## DATA FOR REVIEW
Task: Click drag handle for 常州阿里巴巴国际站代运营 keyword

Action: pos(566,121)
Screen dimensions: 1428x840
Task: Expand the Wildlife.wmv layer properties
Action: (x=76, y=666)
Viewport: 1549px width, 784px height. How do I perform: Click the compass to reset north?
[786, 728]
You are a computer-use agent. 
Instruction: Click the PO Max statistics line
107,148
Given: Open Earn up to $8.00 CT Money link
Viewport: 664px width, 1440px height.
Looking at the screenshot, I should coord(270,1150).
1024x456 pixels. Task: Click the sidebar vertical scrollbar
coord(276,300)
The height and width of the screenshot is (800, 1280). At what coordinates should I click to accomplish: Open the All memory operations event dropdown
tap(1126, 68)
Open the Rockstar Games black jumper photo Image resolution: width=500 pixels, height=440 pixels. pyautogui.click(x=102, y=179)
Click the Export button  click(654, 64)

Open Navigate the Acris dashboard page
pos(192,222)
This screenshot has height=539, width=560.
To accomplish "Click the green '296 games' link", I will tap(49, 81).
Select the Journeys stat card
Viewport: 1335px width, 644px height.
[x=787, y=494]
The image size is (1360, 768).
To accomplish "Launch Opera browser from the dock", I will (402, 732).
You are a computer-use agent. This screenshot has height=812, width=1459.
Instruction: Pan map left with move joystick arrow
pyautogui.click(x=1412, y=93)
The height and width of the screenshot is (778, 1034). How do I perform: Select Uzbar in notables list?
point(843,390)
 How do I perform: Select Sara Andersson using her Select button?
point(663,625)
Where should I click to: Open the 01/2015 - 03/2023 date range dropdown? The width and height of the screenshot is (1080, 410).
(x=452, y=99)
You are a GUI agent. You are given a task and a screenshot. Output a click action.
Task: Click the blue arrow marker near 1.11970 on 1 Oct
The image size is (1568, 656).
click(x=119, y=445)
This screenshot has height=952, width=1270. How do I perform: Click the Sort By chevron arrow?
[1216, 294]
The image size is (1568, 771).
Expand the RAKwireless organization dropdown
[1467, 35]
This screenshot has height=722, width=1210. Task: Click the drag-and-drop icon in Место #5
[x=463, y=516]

## TASK INSTRUCTIONS
The lines above that hold "will" are the result; show every one of them.

## REPLY TO THE EXERCISE
To accomplish "Click the green '296 games' link", I will tap(49, 81).
To accomplish "Launch Opera browser from the dock", I will (402, 732).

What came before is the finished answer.